§ DATA TO EXAMINE
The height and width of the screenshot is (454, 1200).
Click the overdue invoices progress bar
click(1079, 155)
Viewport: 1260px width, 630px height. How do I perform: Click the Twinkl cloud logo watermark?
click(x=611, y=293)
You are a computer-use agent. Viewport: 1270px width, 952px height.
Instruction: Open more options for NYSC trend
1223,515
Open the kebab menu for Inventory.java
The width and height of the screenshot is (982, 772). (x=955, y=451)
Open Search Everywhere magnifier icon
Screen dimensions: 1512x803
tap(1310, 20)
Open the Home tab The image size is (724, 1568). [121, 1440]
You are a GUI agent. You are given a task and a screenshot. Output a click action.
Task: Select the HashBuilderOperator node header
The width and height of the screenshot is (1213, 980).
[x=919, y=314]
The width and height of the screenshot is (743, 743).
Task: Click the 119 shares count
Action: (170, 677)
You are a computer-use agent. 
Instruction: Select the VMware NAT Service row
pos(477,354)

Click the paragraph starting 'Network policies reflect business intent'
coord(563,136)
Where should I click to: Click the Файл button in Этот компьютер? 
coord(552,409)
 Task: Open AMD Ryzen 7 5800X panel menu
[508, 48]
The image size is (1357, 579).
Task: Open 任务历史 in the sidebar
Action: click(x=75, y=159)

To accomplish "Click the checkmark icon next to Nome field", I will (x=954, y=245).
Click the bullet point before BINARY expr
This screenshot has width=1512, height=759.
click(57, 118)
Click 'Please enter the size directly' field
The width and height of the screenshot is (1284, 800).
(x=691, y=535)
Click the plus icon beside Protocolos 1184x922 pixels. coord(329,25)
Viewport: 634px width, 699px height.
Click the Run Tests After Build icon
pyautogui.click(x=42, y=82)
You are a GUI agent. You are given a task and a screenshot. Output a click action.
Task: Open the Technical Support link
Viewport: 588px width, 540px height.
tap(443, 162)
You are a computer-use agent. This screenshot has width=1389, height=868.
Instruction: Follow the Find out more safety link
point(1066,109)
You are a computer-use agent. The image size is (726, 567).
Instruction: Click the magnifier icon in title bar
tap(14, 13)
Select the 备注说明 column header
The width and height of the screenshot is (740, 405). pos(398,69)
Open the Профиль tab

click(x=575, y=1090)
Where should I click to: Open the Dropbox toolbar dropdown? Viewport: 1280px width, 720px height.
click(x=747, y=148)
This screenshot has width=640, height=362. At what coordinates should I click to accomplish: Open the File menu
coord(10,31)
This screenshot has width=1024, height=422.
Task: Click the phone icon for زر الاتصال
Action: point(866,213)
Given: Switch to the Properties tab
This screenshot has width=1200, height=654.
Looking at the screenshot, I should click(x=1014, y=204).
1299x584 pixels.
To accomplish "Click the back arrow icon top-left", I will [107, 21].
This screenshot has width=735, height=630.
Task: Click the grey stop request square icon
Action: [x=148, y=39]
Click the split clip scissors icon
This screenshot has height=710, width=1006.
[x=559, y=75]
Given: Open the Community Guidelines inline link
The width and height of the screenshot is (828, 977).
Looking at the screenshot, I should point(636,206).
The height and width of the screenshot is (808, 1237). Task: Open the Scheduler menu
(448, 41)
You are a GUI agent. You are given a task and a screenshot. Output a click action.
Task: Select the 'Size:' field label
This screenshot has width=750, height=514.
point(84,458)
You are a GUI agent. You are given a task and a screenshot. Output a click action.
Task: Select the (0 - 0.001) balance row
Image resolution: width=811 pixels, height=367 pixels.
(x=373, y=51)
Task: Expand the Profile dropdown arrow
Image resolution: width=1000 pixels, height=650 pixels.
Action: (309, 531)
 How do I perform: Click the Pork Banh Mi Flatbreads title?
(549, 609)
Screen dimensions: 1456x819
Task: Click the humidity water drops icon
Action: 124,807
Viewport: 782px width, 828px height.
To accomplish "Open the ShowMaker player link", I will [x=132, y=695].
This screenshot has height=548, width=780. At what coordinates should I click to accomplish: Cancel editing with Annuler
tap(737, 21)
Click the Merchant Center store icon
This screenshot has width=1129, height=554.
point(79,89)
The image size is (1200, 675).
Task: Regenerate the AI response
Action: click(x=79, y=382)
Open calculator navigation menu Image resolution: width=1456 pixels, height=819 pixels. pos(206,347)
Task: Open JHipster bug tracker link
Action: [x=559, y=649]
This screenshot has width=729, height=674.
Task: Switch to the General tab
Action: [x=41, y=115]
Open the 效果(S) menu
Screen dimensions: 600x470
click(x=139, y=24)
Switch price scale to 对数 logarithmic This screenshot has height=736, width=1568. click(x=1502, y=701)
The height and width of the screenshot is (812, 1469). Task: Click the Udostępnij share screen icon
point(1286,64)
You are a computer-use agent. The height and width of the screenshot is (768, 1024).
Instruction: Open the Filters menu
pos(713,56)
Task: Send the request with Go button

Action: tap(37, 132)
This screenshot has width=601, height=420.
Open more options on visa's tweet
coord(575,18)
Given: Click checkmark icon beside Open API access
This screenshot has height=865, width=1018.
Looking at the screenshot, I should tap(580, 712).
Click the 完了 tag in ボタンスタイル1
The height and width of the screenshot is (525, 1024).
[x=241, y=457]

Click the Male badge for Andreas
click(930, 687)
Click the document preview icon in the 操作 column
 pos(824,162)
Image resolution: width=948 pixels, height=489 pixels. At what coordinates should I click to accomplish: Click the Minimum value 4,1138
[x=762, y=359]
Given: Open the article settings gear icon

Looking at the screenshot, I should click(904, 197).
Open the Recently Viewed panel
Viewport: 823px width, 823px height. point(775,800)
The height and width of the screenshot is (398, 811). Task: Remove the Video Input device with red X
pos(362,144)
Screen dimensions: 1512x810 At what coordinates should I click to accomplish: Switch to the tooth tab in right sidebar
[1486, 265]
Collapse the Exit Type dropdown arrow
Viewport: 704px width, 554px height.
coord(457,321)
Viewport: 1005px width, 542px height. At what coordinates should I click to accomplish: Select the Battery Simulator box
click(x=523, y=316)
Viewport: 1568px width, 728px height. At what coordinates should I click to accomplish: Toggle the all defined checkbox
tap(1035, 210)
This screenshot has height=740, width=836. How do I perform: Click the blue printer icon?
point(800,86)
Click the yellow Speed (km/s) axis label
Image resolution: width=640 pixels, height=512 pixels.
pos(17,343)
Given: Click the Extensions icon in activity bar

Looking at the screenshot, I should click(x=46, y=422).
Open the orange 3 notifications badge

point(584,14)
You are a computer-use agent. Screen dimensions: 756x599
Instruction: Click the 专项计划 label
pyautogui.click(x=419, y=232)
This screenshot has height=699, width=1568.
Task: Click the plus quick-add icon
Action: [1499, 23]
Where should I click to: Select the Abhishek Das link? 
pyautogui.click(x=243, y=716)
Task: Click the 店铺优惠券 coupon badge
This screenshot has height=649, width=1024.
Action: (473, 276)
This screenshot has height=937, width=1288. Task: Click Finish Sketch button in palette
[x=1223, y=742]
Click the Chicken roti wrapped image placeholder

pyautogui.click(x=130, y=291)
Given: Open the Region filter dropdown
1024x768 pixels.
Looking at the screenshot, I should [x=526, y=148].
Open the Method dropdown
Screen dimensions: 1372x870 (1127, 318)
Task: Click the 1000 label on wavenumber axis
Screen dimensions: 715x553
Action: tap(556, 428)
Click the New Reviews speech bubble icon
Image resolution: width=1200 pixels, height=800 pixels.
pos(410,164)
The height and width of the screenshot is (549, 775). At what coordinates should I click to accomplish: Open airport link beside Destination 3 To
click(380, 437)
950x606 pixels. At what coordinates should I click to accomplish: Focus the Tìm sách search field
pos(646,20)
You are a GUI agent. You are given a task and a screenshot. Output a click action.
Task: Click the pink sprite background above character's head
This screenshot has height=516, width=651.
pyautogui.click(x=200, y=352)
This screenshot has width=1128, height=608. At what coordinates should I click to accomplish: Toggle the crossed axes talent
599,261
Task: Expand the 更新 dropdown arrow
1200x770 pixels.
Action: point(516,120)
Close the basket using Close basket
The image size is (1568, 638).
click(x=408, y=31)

§ WHAT TO WORK ON
Look through the material above and print exactly the lines from the one containing "The width and height of the screenshot is (828, 977)." to the one containing "Task: Select the (0 - 0.001) balance row", both included, and nothing more.

§ RESPONSE TO THIS EXERCISE
The width and height of the screenshot is (828, 977).
Looking at the screenshot, I should point(636,206).
The height and width of the screenshot is (808, 1237). Task: Open the Scheduler menu
(448, 41)
You are a GUI agent. You are given a task and a screenshot. Output a click action.
Task: Select the 'Size:' field label
This screenshot has width=750, height=514.
point(84,458)
You are a GUI agent. You are given a task and a screenshot. Output a click action.
Task: Select the (0 - 0.001) balance row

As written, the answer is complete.